Harvey had never learned to read. He didn't talk much. But he knew the names of all the tools in a mechanic's toolbox. He could change a tire and check oil and top off fluids, and he made friends with everyone he met. Harvey Petrosian was considered a person of great value among the racers who gathered at the Ascot Park speedway, where he assisted Reese as a mechanic. Every single one of them considered it good luck to get a high five or a thumbs up from Harvey before a race.
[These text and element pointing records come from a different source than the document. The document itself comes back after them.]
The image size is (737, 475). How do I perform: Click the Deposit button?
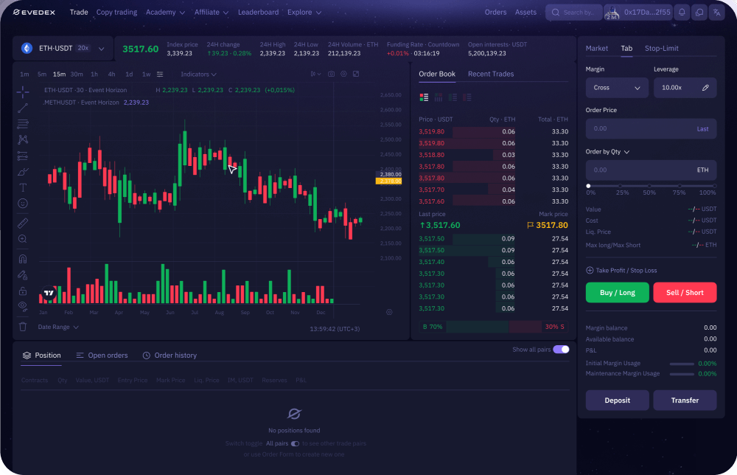click(x=617, y=400)
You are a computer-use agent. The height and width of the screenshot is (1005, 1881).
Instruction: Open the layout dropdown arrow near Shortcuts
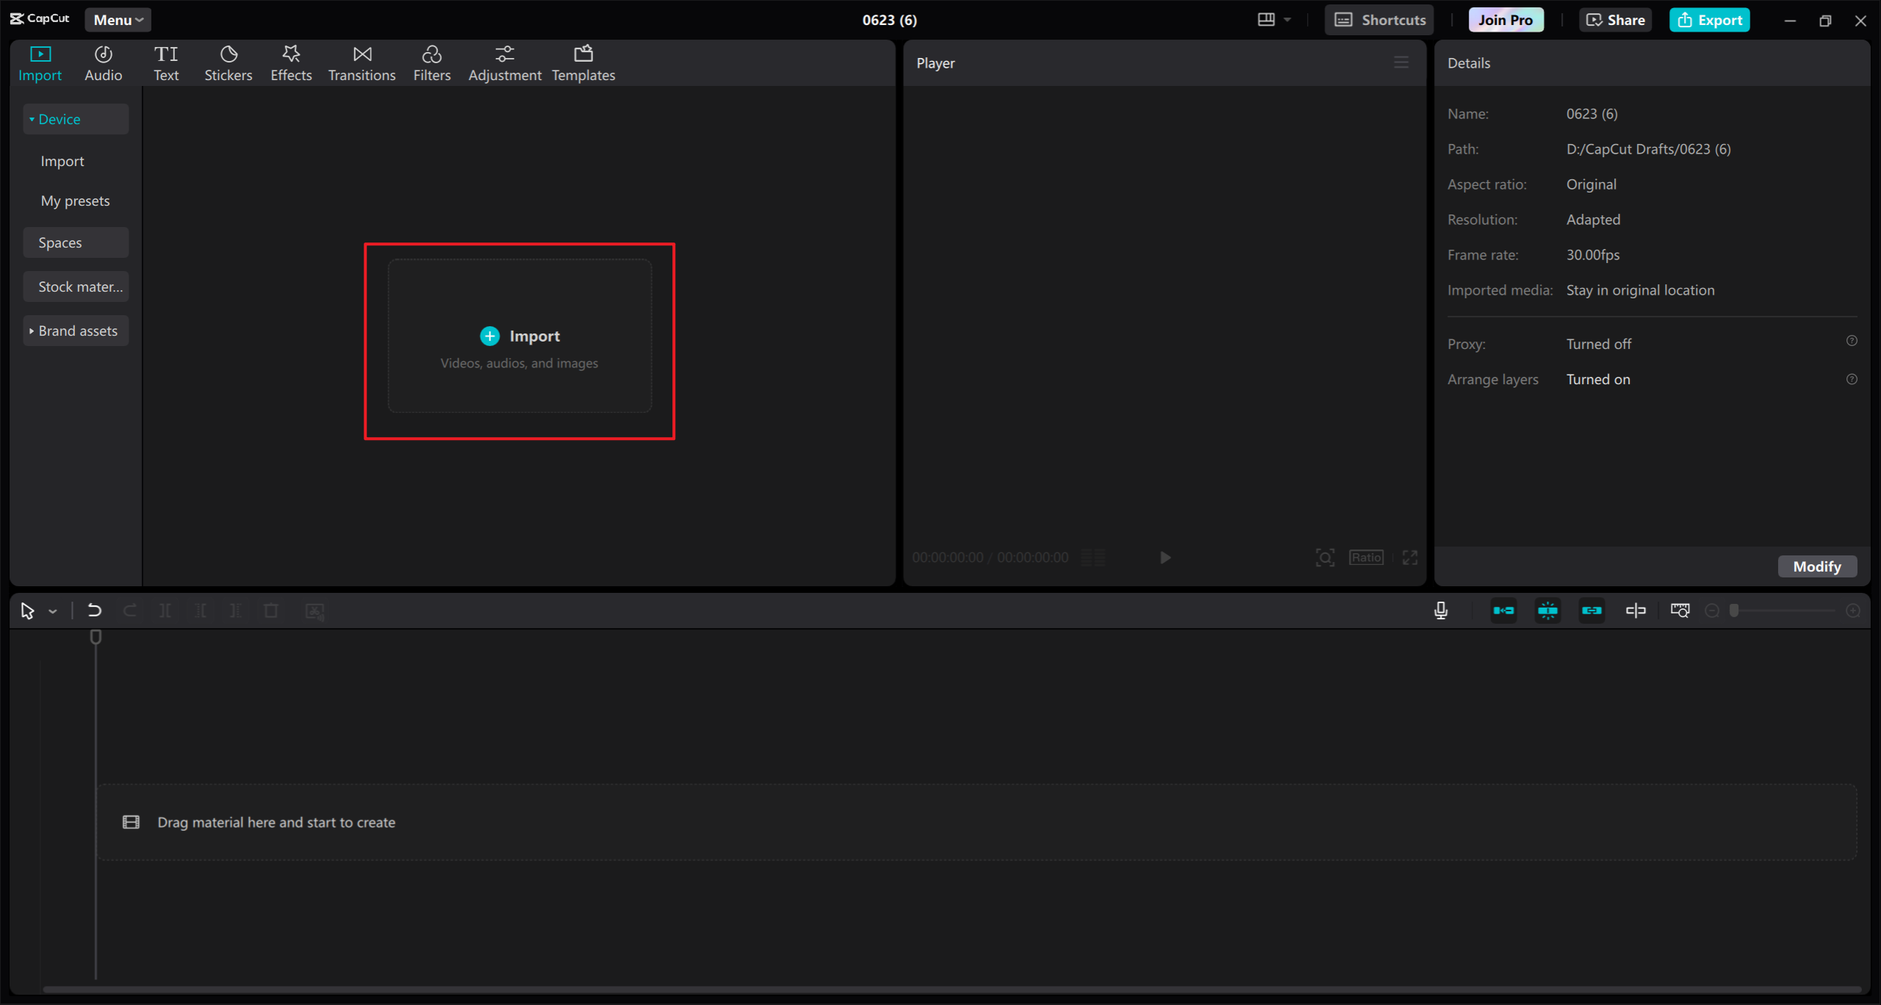point(1287,20)
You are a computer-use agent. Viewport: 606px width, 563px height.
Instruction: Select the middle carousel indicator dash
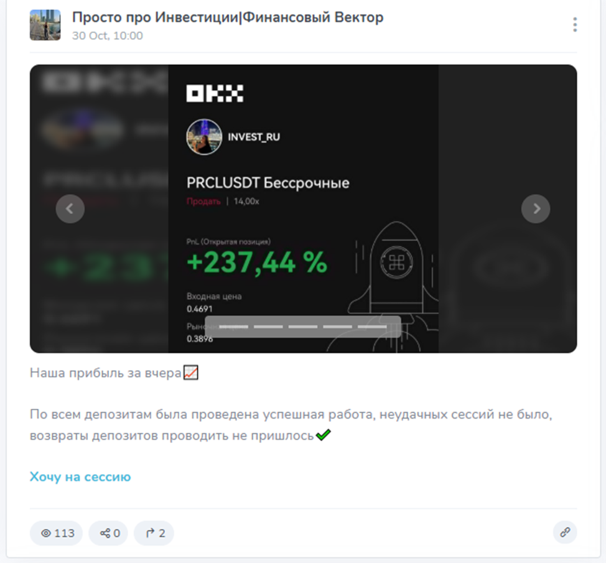click(x=302, y=327)
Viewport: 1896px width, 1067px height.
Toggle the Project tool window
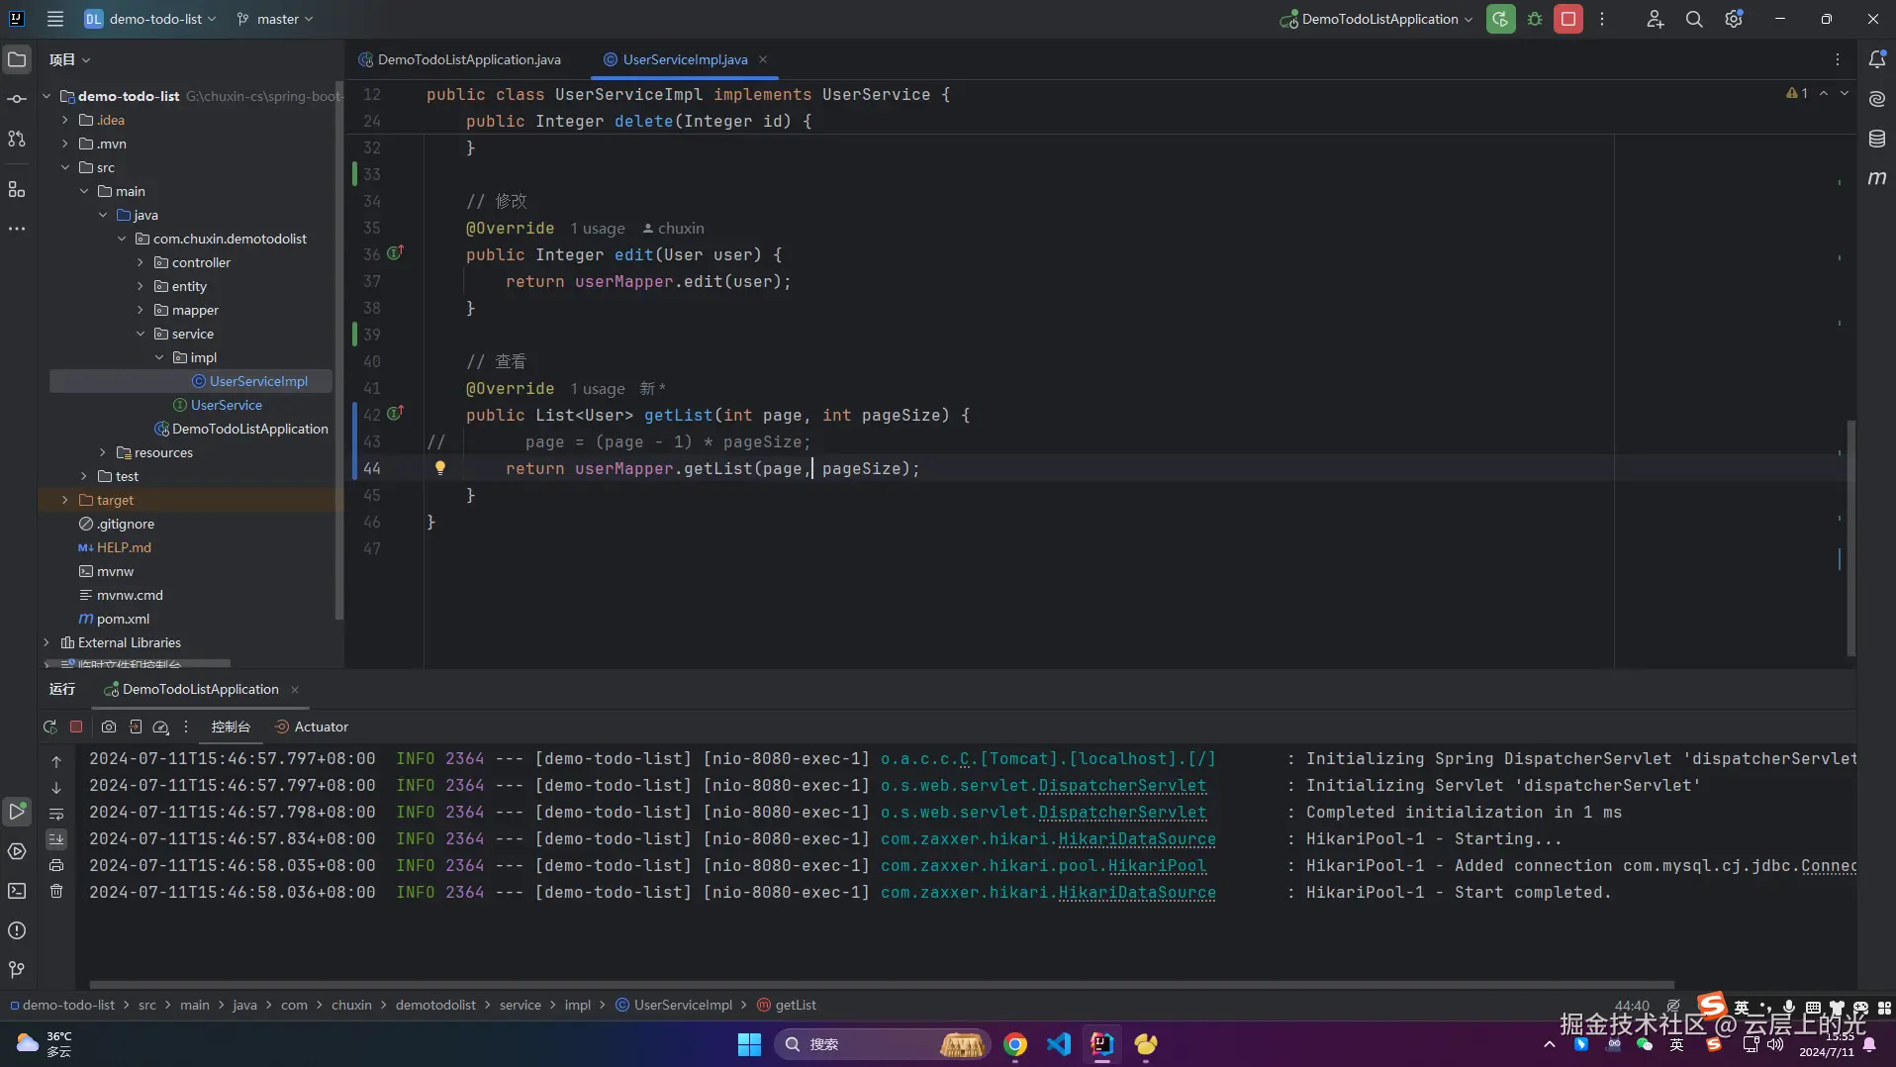pyautogui.click(x=17, y=59)
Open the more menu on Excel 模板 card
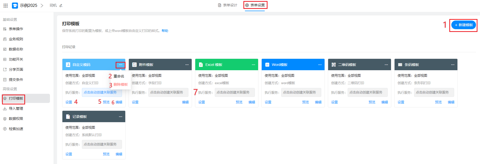480x164 pixels. (253, 65)
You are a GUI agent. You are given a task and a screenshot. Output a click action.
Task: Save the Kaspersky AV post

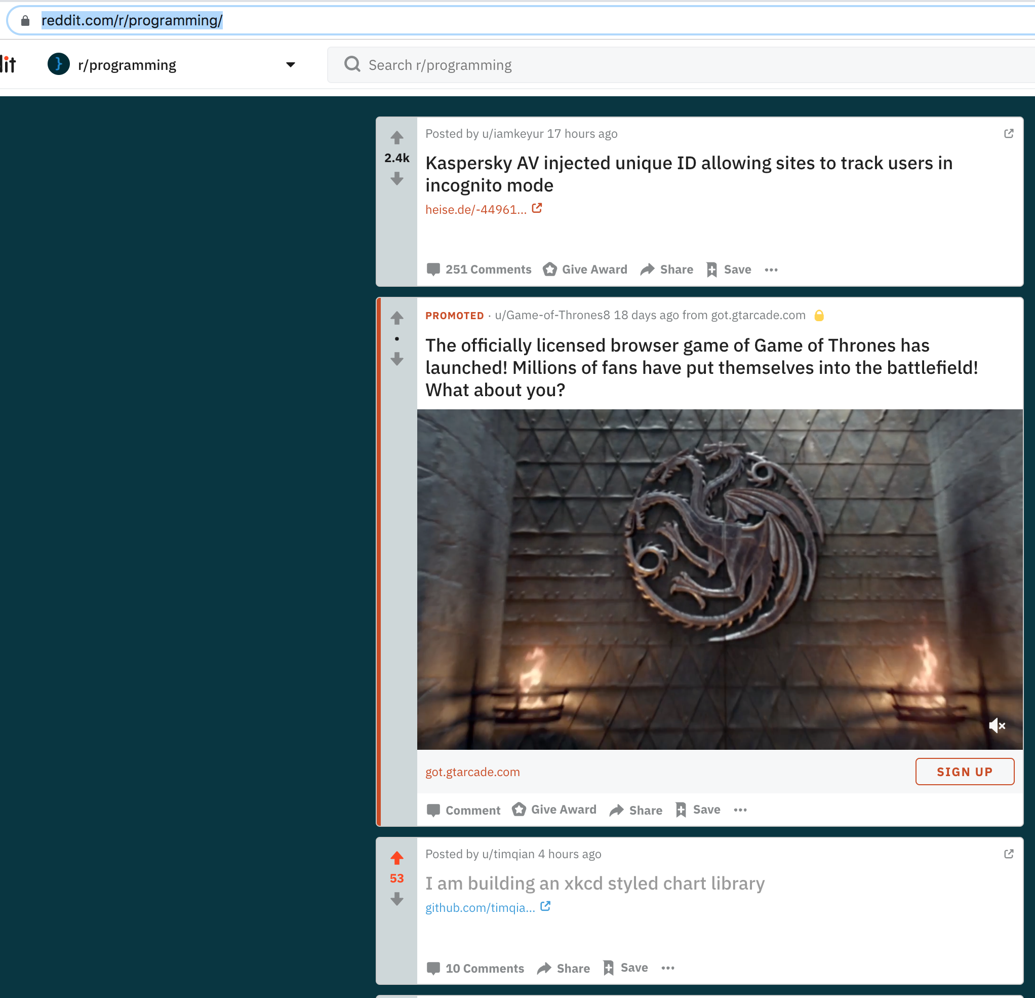click(x=729, y=269)
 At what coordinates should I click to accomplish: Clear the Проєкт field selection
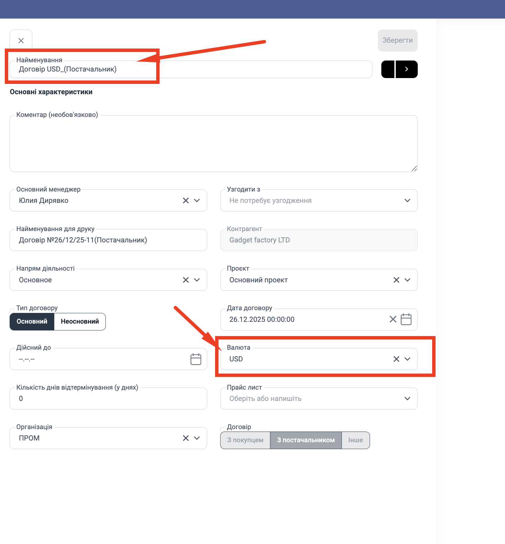point(396,280)
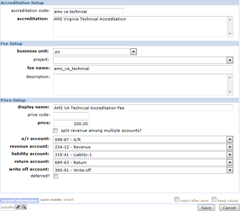Click the Save button

coord(206,207)
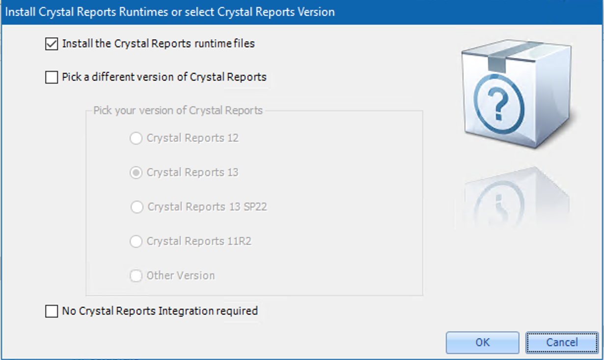The height and width of the screenshot is (360, 604).
Task: Pick the Crystal Reports 11R2 radio button
Action: click(x=136, y=241)
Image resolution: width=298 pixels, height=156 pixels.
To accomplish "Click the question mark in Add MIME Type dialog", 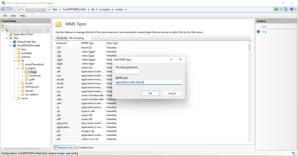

For years, Charlie had thought his legacy was with the Los Angeles Fire Department. He'd kept those fire boys in line! Oh, they thought he didn't know how they quivered when they had to call on him because of some problem they'd caused one of his precious engines. But he knew, and he enjoyed every minute of it. For years now, he'd no longer worked as an active mechanic. His eyesight wasn't what it used to be, and he was no longer capable of doing that work effectively. Instead, he'd kept busy training incoming mechanics to work on the fire engines. Now that his last class was ready to take on those numbskull fire boys and keep them in line, he was happy to stay home and enjoy his grandchildren while he could. Because now he understood. A bunch of engines were no legacy. Even a bunch of demanding perfectionist mechanics were no legacy. No. Charlie looked his legacy in the eyes every day when he hugged his son, when he swung a grandkid up in the air, when he counseled his daughters, and most of all, when he looked into the deep, brown eyes of his beloved Reese. And that was a legacy to make a man proud.